El chimpancé es un mono de gran envergadura, sin llegar a ser el orangután o el gorila. «El planeta de los simios», quizá, nos lo haya hecho temer y aborrecer. En el circo, sin embargo, muestra su faceta más humana, haciéndonos reír. ¿Que lo disfrazan ridículamente? No creo que sufra mucho por ello, la verdad. Todas las damas cursis llevan a sus chihuahuas, yorkshires y king charles ataviados como señoritas remilgadas. También el payaso se disfraza para mejor hacernos reír. ¿Que el clown se ridiculiza a sí mismo por voluntad propia, mientras que al mono no se le da la opción? Sí, cómo disentir, pero también cómo no ver que el mono nunca decidirá por sí mismo.

¿Y el perro? Recuerdo aún la expectante ansiedad con que asistía a esos partidos de fútbol con globo en lugar de balón, que enfrentaba a los bóxers del Córdoba con los bóxers del Madrid e impepinablemente, como en la realidad, ganaba siempre el Madrid. Estoy convencida de que los perros disfrutaban.

Los caniches caminaban sobre los cuartos traseros, repulidos y sensuales, sofisticados como personajes de una película de Visconti. Estoy convencida de que sus amos, los artistas, se los estiman casi como a hijos y les prodigan mil y una atenciones.

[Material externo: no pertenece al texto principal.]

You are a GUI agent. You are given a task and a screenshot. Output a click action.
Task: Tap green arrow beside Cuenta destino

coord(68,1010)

Los cazadores que ahorcan a sus galgos viejos; los cazadores que, sin llegar a estrangularlos, los cuelgan dejando que sus patas de atrás rocen apenas la tierra para que vayan muriendo de hambre, de sed, de asco y de incredulidad ante la mayor de las ingratitudes; los monos que los iraníes de la dictadura teocrática lanzan al espacio -la otra opción sería que enviaran a una mujer-; el can de «Él nunca lo haría», perplejo y vacío en su abandono; el toro de la Vega cobardemente alanceado en Tordesillas; el asno de Villanueva de la Vera cuya suerte, creo, cambió a raíz de una sabia, discreta y eficaz visita de la Reina Sofía; la cabra despeñada desde el campanario; los gallos colgados boca abajo en la plaza mayor de la Alberca para que los mozos, a galope, les arranquen de cuajo la cabeza desde sus monturas, tal como nos narra Buñuel en «Las Hurdes, tierra sin pan»… Basta así. Ojalá que ocurra cómo ocurriera a San Juan Hospitalario, extremadamente cruel con los animales hasta que un ciervo, símbolo de Cristo, lo maldijera y así trocara su vida sanguinaria por la difícil senda de la santidad.

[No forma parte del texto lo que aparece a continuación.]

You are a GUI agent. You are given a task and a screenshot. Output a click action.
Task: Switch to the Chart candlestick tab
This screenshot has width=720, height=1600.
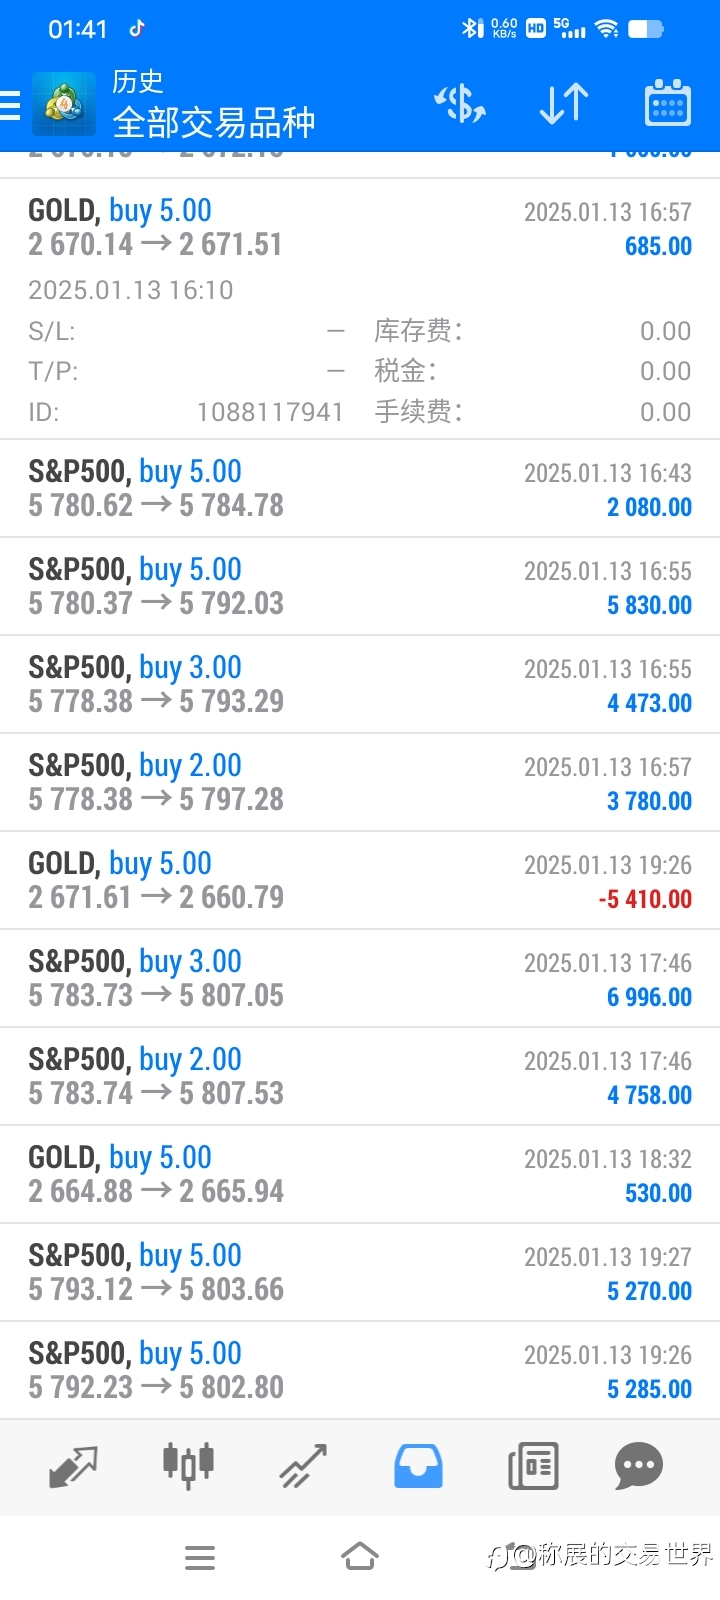188,1466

El circo es otra cosa. Ramón, en su libro «El circo», dice de éste que es lugar edénico. Por su luz tamizada, como lo era el Paraíso bajo los grandes árboles en la hora de la siesta.; por la proximidad entre el hombre y el animal, siendo éste siempre amistoso y sereno, tan apacible como bonancible es la meteorología paradisíaca; y, consecuencia de lo anterior, por lo ligeros de ropa que andan siempre los artistas, casi tan desnudos como nuestros primeros padres.

Ni toros, ni animales circenses. ¿Cuál será la próxima prohibición en este mundo cada vez más clónico, más plano y más asaúra?